# Dataset extract
-----
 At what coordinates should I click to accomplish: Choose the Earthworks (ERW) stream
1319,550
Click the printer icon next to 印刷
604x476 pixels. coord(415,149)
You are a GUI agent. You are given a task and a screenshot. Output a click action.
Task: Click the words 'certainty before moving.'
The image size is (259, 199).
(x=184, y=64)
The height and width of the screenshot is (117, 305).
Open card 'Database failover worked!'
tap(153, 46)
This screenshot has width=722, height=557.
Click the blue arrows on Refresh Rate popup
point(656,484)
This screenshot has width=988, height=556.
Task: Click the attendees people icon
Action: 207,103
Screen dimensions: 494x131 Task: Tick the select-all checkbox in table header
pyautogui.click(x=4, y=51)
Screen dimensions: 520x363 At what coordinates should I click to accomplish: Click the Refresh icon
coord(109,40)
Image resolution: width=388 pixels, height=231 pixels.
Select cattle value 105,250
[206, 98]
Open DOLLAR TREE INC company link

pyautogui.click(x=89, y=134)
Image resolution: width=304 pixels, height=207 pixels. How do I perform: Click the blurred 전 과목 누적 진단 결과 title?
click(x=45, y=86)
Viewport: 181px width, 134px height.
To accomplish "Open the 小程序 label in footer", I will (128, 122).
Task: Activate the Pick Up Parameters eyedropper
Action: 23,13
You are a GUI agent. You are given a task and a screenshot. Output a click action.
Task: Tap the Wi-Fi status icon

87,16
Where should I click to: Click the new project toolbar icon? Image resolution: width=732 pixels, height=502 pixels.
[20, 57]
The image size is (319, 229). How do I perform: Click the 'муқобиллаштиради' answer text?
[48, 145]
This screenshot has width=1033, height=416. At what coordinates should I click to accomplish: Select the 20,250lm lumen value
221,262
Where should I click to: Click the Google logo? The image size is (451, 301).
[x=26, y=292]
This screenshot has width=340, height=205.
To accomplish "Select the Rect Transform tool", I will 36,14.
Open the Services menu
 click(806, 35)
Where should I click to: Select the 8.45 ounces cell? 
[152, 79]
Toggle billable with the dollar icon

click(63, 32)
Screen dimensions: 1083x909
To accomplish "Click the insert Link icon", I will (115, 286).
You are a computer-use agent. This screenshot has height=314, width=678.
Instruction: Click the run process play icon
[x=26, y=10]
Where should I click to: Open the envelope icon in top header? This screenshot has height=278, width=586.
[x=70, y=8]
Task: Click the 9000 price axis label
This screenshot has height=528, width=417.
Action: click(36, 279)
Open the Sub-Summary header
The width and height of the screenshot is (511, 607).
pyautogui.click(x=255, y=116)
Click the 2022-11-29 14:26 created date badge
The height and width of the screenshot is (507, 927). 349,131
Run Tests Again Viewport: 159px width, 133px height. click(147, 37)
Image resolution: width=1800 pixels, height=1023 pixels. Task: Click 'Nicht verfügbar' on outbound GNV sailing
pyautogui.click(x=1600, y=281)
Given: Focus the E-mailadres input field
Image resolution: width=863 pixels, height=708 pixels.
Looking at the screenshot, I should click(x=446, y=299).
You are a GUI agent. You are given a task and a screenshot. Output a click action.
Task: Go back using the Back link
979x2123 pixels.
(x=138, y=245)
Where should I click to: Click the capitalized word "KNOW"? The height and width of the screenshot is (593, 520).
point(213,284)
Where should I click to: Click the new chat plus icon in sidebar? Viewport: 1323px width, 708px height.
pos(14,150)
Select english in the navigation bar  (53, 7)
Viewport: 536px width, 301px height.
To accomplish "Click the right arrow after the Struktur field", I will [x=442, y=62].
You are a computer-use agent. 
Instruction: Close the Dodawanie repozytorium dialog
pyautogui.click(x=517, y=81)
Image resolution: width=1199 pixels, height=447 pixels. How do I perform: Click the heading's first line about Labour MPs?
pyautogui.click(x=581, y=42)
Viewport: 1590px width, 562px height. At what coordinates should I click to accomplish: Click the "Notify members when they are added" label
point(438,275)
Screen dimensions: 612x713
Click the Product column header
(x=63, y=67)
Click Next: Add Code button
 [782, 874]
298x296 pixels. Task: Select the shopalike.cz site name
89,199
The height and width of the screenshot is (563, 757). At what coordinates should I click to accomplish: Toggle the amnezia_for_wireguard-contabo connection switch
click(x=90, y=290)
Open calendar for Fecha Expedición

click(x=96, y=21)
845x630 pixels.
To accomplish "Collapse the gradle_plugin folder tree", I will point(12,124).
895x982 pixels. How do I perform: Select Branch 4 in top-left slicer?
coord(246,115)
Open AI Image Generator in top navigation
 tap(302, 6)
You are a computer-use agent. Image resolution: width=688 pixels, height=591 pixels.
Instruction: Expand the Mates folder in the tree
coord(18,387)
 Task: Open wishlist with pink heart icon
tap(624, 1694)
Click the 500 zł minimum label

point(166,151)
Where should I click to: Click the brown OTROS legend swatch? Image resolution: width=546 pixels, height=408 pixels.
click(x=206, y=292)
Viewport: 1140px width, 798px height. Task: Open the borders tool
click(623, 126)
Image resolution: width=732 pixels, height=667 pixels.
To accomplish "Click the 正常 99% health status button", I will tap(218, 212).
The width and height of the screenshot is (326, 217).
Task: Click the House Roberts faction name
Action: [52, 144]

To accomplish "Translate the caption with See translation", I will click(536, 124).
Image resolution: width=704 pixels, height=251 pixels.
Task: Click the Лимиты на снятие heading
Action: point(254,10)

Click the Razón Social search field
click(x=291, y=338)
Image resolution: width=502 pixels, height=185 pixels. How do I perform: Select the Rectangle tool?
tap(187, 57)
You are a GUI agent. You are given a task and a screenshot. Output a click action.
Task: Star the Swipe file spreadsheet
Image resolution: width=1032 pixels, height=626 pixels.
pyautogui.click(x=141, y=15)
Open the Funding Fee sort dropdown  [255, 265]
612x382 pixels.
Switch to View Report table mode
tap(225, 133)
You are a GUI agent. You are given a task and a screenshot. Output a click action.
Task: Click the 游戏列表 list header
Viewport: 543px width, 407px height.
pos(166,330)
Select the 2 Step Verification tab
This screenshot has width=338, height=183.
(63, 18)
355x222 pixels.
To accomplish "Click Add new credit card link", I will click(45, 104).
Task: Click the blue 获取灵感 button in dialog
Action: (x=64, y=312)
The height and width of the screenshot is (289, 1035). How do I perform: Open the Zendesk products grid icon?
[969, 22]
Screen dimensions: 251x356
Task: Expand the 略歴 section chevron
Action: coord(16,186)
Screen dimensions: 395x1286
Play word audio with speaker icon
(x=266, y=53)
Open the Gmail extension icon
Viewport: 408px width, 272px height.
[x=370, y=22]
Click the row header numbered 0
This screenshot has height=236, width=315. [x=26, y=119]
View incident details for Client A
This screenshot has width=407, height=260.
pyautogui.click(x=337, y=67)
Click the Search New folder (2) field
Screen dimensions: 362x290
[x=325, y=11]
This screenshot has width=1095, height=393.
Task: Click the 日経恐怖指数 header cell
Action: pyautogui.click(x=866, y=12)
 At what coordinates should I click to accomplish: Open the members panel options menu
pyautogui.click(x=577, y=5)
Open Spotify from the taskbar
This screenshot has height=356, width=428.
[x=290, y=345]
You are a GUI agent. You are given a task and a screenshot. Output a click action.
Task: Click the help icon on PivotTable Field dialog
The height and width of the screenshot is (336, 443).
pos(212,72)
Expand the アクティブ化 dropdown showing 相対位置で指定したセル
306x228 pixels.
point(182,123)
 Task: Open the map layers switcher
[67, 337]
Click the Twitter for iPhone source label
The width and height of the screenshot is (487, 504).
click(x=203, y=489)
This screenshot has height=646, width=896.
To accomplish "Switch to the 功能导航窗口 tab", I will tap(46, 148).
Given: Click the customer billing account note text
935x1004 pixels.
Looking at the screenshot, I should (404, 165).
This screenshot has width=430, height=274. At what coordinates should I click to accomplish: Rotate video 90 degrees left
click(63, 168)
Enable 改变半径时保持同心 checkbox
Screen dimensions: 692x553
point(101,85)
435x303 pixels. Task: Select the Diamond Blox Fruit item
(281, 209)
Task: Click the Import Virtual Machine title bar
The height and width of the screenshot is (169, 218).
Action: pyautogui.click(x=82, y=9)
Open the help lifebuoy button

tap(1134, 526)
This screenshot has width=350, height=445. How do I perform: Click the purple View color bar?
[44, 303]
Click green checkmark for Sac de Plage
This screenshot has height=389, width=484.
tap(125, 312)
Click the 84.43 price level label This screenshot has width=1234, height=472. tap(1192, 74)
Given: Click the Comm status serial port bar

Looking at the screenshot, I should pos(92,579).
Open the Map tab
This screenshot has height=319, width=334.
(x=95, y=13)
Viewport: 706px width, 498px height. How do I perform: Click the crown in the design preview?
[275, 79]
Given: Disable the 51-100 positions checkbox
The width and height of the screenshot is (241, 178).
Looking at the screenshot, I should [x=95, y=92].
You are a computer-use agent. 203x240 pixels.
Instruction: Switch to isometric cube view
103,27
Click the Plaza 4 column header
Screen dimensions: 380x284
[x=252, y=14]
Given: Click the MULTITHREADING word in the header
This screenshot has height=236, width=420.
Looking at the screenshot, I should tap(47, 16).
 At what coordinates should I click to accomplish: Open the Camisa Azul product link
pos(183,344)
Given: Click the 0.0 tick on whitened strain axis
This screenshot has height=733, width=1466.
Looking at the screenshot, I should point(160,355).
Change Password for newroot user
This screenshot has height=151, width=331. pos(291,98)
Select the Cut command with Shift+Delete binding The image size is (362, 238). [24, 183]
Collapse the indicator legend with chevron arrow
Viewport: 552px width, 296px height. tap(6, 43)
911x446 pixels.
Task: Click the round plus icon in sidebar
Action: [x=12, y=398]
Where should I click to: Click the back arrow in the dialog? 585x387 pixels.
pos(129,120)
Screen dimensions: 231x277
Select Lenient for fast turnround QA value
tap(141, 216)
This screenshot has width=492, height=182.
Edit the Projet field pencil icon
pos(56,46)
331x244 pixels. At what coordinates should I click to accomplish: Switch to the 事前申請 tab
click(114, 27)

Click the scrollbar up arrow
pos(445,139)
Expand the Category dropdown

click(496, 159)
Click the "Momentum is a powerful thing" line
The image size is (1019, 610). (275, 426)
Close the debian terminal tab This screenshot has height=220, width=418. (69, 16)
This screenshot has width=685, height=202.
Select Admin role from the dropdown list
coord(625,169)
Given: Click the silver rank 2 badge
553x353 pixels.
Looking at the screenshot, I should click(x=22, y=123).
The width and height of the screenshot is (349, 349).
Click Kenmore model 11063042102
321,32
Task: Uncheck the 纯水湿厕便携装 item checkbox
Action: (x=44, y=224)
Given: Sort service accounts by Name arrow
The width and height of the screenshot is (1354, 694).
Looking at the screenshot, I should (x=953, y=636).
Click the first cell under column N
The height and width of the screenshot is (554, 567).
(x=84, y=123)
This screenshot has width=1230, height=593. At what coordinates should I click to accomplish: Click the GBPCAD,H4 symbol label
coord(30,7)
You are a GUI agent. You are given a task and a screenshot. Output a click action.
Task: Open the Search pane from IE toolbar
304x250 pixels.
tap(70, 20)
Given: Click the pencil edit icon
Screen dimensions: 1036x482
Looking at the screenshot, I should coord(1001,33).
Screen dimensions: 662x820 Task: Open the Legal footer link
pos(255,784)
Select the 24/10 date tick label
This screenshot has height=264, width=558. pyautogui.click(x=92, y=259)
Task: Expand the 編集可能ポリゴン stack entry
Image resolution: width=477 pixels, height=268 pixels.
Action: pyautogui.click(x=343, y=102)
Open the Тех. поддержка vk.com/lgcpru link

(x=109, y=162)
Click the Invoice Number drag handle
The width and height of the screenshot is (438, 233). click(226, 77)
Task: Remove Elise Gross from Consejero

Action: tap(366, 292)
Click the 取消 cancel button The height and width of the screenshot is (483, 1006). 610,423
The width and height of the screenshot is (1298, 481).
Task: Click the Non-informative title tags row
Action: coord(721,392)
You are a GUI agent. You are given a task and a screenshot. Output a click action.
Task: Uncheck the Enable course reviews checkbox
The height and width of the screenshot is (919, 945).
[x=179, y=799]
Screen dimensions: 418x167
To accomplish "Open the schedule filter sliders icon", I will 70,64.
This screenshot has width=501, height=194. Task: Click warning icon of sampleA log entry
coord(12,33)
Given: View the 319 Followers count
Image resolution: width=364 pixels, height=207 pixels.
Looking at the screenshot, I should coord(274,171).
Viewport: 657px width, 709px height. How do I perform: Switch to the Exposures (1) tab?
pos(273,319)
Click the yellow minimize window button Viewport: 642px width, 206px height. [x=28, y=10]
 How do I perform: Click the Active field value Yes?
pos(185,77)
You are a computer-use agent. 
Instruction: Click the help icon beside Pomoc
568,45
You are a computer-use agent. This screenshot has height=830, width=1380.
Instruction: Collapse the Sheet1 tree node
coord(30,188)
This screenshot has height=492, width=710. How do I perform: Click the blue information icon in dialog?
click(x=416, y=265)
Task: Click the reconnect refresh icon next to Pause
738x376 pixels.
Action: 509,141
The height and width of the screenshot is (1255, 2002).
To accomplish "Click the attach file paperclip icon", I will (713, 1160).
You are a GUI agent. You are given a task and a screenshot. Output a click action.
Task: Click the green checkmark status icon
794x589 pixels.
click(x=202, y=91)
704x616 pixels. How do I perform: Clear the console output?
-----
# Task goal
Copy every line of the data that carries the word "checkmark".

# Response below
Click green checkmark for Sac de Plage
Task: Click the green checkmark status icon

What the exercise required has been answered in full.